ELIETE BERNAL ARELLANO

Mestranda pela Universidade de São Paulo no Programa Interunidades em Nutrição


Humana Aplicada — FEA-FSP-FCF —, bacharel e licenciada em Psicologia, além de pós-
graduada em Psicodinâmica Infantil pelo Instituto Sedes Sapientiae. Ministra aulas na
FEA-USP no Programa de Aperfeiçoamento de Ensino (PAE), na disciplina
Comportamento Organizacional. Possui experiência em desenvolvimento de sistemas de
administração de salários, desenvolvimento de carreiras, recrutamento e seleção,
sistemas gerenciais de desenvolvimento de pessoas, organização de rotinas de trabalho,
avaliação de desempenho e projetos de qualidade de vida no trabalho.
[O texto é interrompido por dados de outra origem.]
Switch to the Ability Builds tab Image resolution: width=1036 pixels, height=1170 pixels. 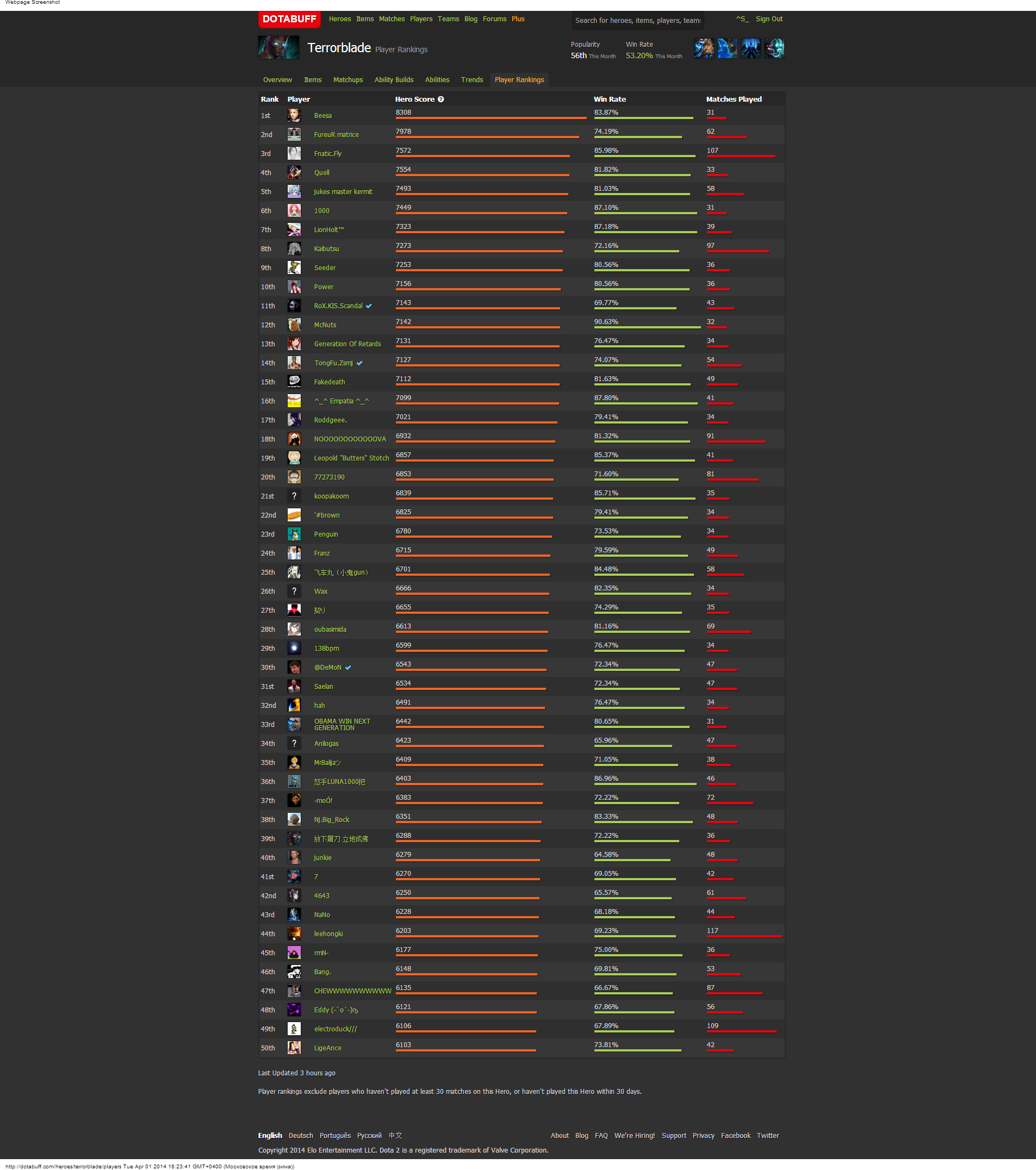pyautogui.click(x=393, y=79)
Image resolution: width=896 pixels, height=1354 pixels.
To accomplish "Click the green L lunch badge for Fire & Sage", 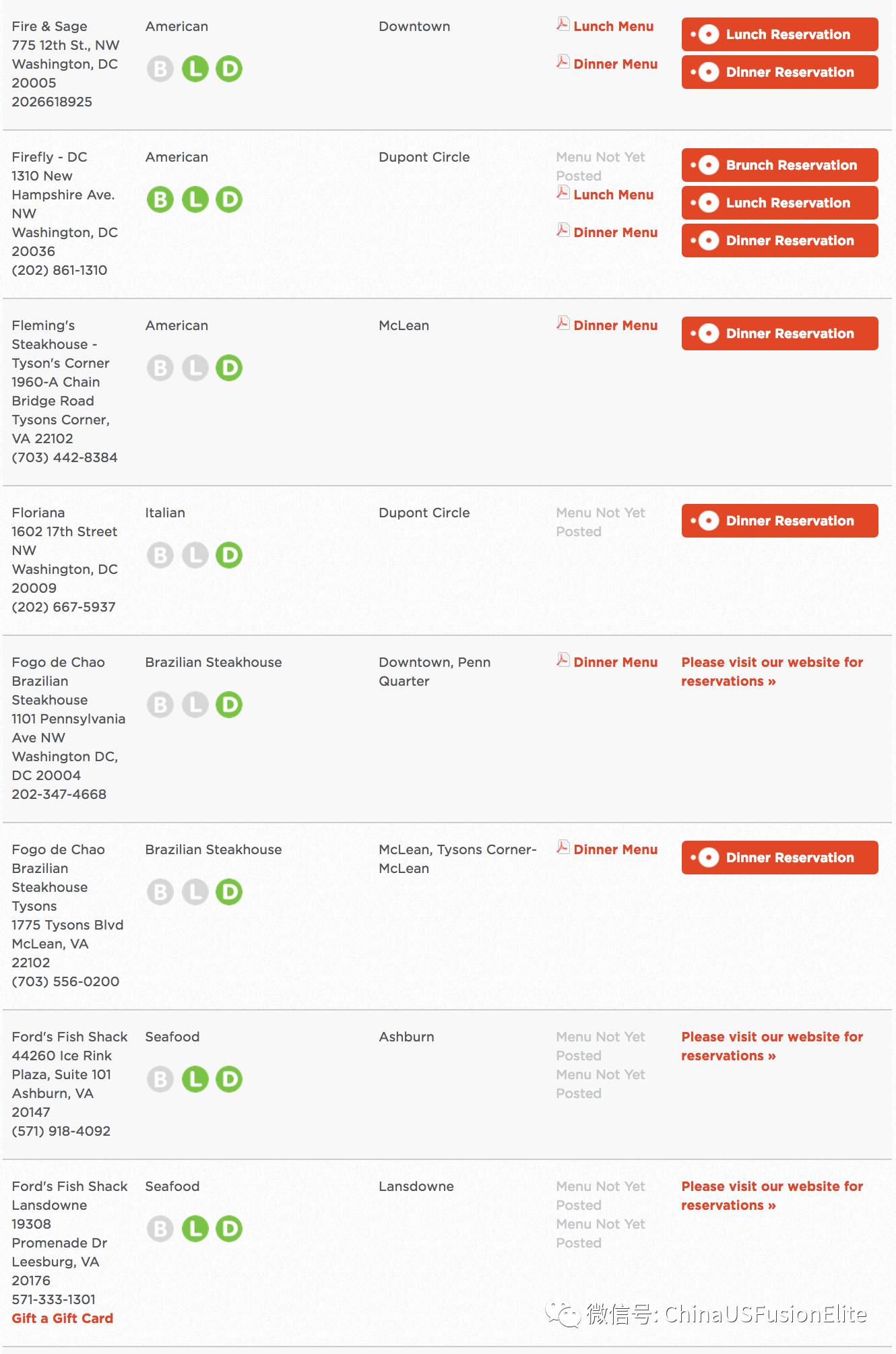I will tap(195, 69).
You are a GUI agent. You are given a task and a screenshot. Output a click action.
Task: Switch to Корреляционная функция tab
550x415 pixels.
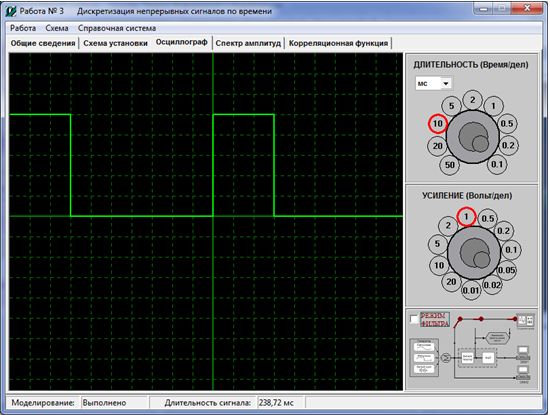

Foi assistente de
pesquisa nos projetos: Pesquisa RH-2010 — Pesquisa em tendências de recursos
humanos para os próximos dez anos (FIA-FEA-USP) e Análise do cumprimento da Norma
Brasileira para Comercialização de Alimentos para Lactentes (NBCAL) pela indústria de
alimentos brasileira. Consultora autônoma na Fischer & Dutra, atua em empresas como
Petroquímica União, Unesp, Conab (trabalho desenvolvido em parceria com a Fundação
Getúlio Vargas) e Condomínio Conjunto Nacional.